Task instructions:
Could you copy the items below, from the line with "This screenshot has height=416, width=622." to the line with "pyautogui.click(x=51, y=63)", both lines included, and leave out the pictures?

Supplied records:
----
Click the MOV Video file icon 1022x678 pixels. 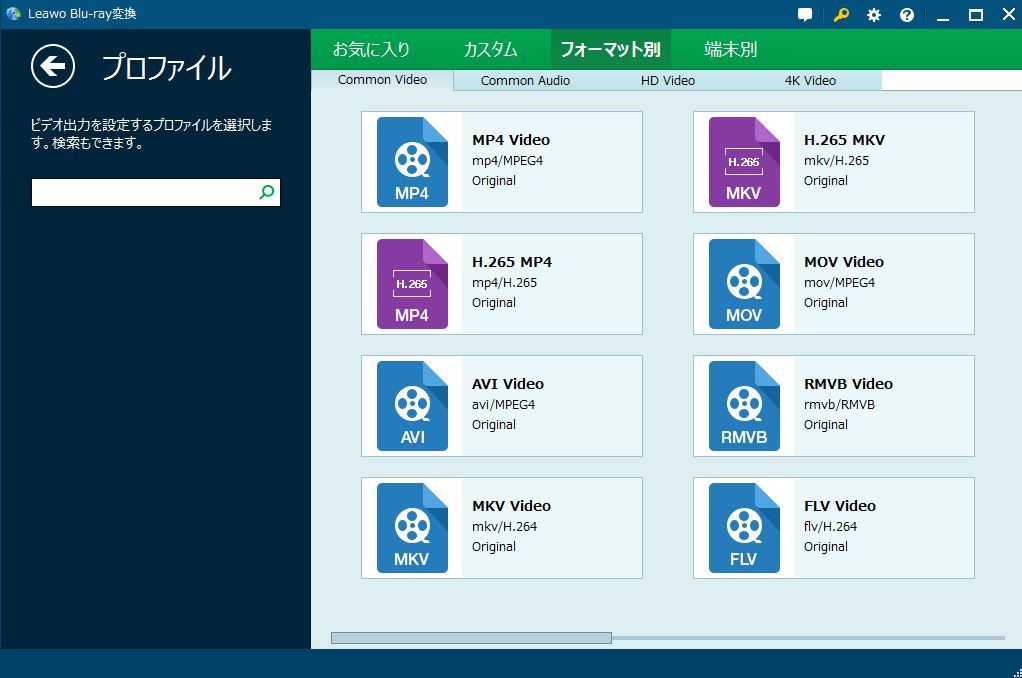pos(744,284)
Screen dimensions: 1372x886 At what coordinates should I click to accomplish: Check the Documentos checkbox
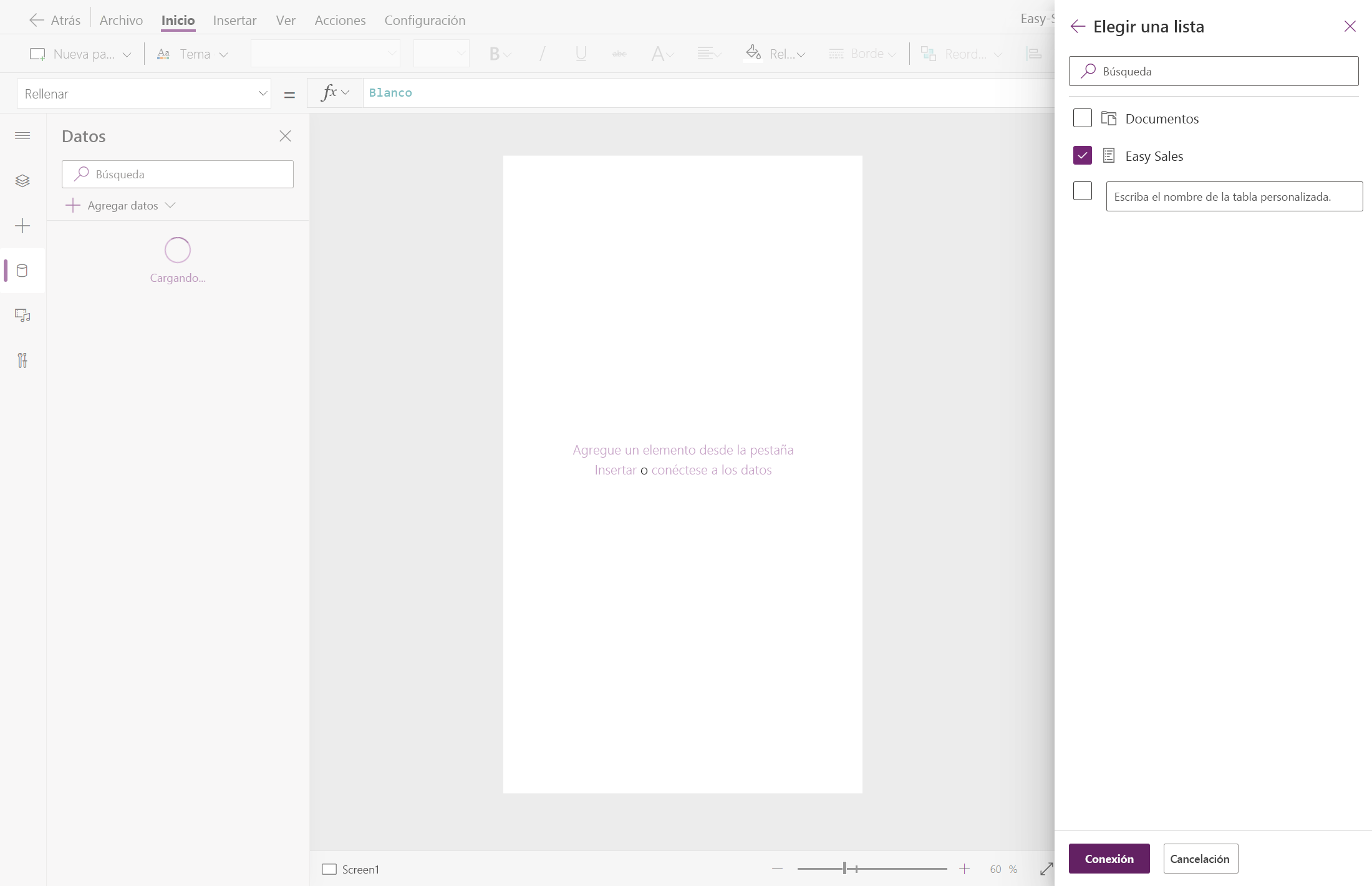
----
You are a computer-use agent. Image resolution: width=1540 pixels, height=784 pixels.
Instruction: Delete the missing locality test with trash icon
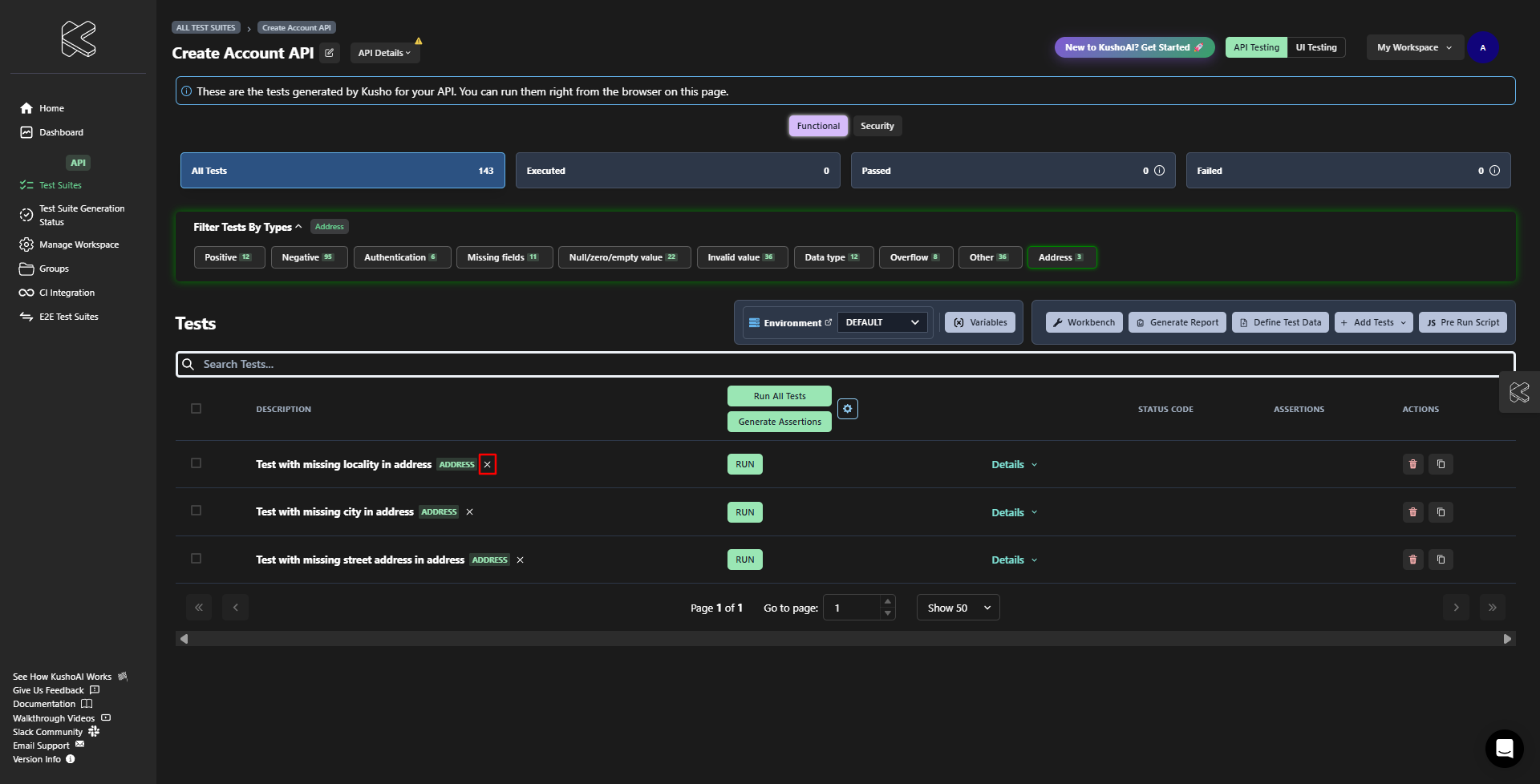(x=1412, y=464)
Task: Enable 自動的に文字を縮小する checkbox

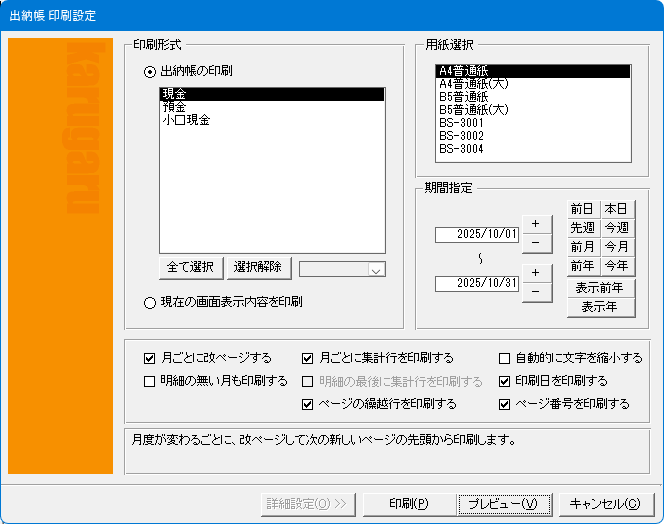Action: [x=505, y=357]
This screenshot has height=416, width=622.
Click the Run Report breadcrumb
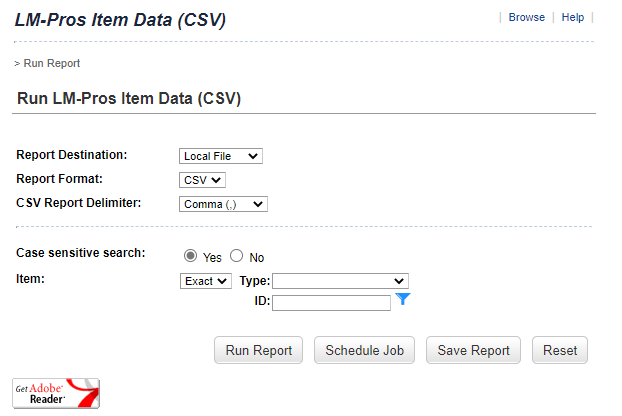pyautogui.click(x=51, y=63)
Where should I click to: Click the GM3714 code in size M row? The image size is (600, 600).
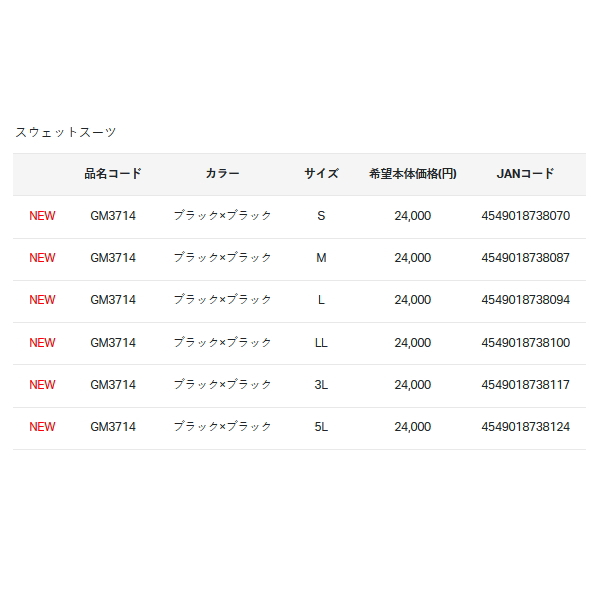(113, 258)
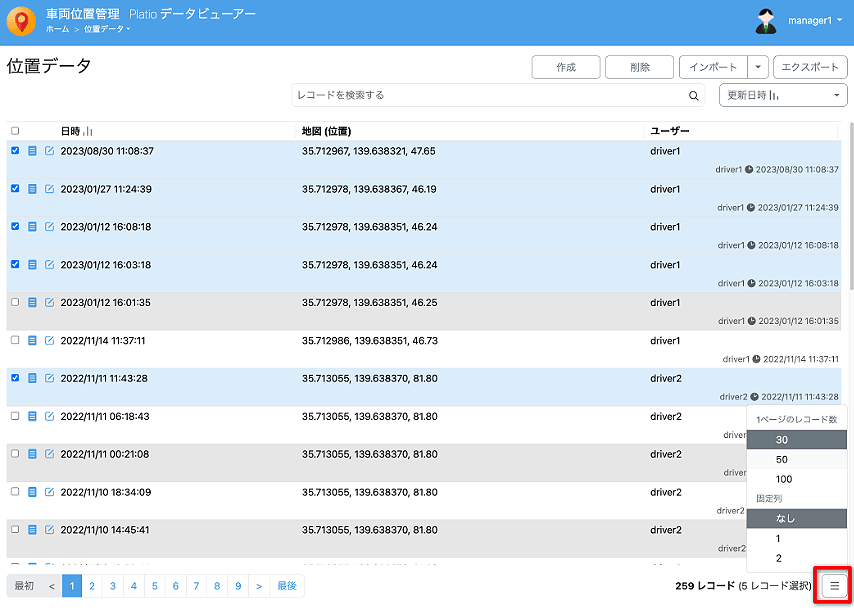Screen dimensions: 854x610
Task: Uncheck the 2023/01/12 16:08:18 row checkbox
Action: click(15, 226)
----
Solved problem:
This screenshot has height=416, width=622.
Click the Run Report breadcrumb
pyautogui.click(x=51, y=63)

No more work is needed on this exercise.